La peinture de Marc Desgranchamps, juxtaposition troublante de perspectives vaporeuses et de thématiques contemporaines, est incontestablement une des mieux maîtrisées que nous proposent les artistes français d'aujourd'hui. Mais c'est un art cruellement isolé.
Avant de jouer savamment des translucidités et des glissements progressifs de perspective, Desgranchamps produisait des tableaux tranchants, où des personnages longilignes qui lui ressemblaient, peints en des couleurs franches et presque dures, cohabitaient dans un espace muet et absurde.
Puis, dans les années 1990, sa technique a évolué radicalement, créant une sorte de fondu-enchaîné pictural, immisçant des avions ou des machines modernes dans des paysages vides et comme nostalgiques.
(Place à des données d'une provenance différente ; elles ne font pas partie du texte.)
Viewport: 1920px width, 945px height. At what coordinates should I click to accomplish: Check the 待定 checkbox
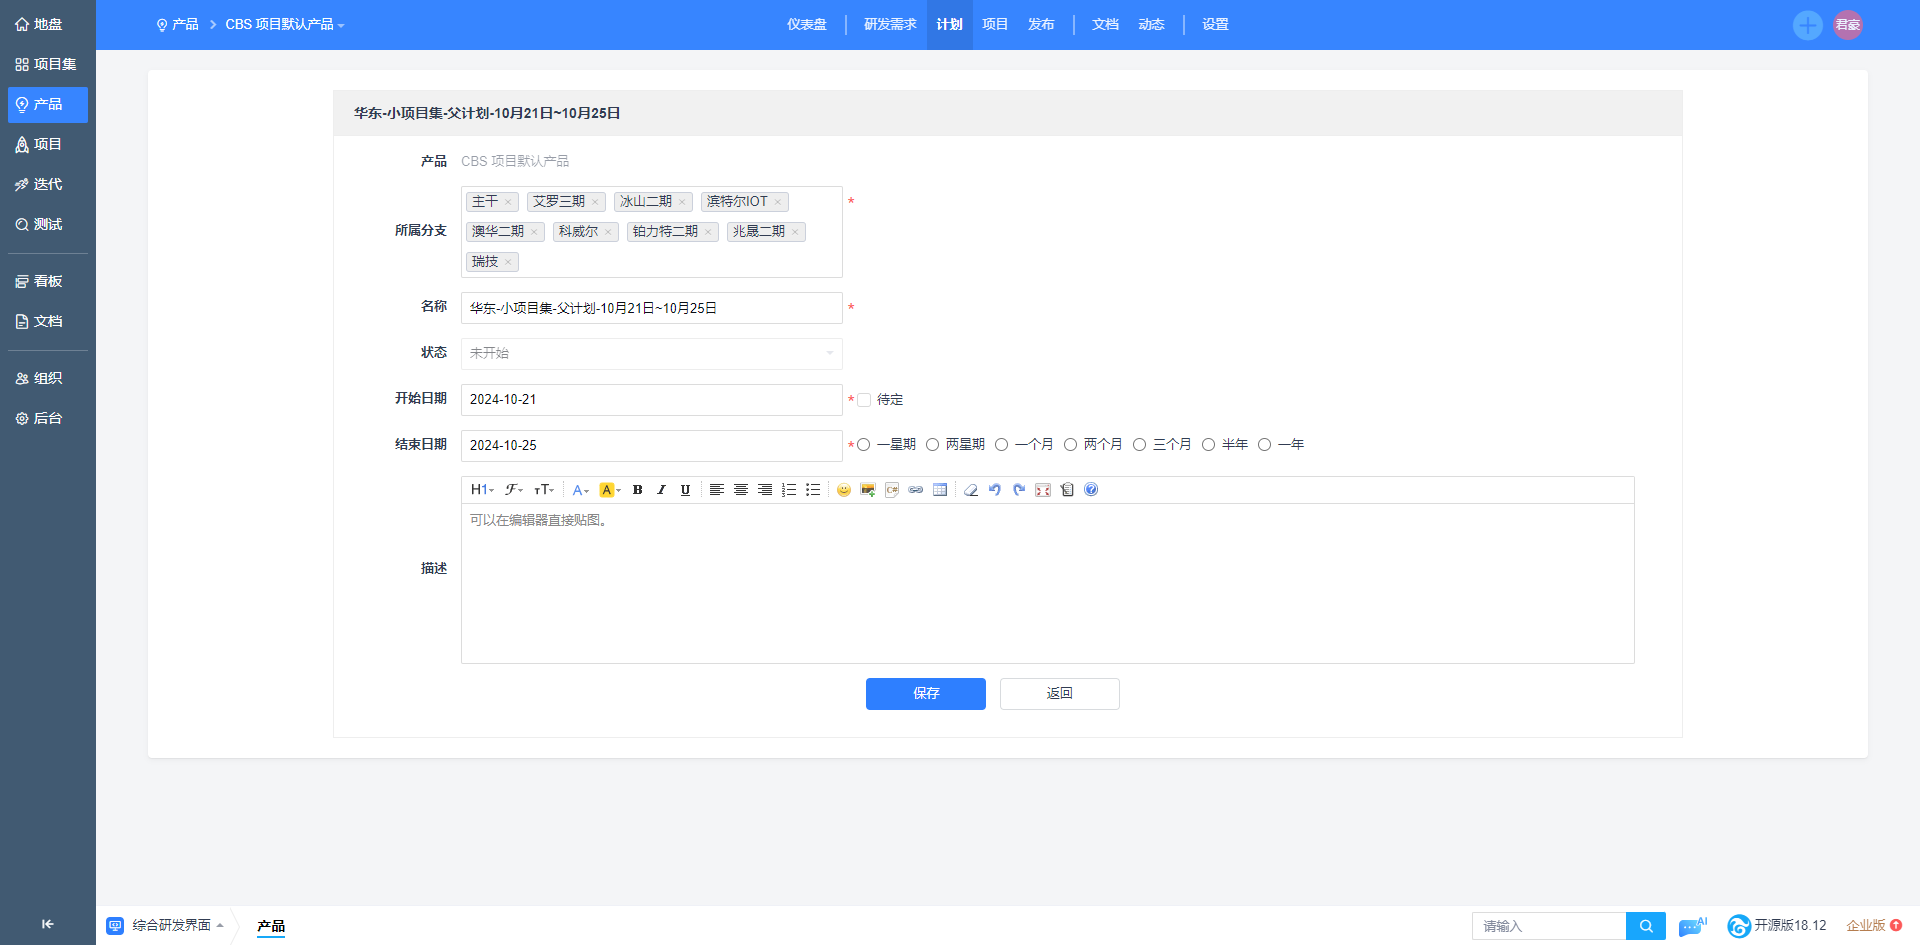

Dernière innovation en date, un peu incongrue : des petits rappels de grands tableaux classiques, comme les "bergers d'Arcadie" de Poussin, apparaissent sur ces toiles, tenant davantage de l'écran en incrustation que du classique collage pictural.
Desgranchamps serait-il en panne d'inspiration pour procéder à ces essais peu concluants ?
En tout cas, son oeuvre déjà constituée plaide pour lui : elle est une des plus innovante et aboutie de la scène plastique française. Totalement personnelle, elle est malheureusement isolée dans des recherches formelles qui parlent à notre époque de manière très allusive. L'intemporel est sans cesse menacé par l'artificiel et il faut encourager cet artiste de grand talent à mieux nous donner les moyens de voir le monde comme il le voit.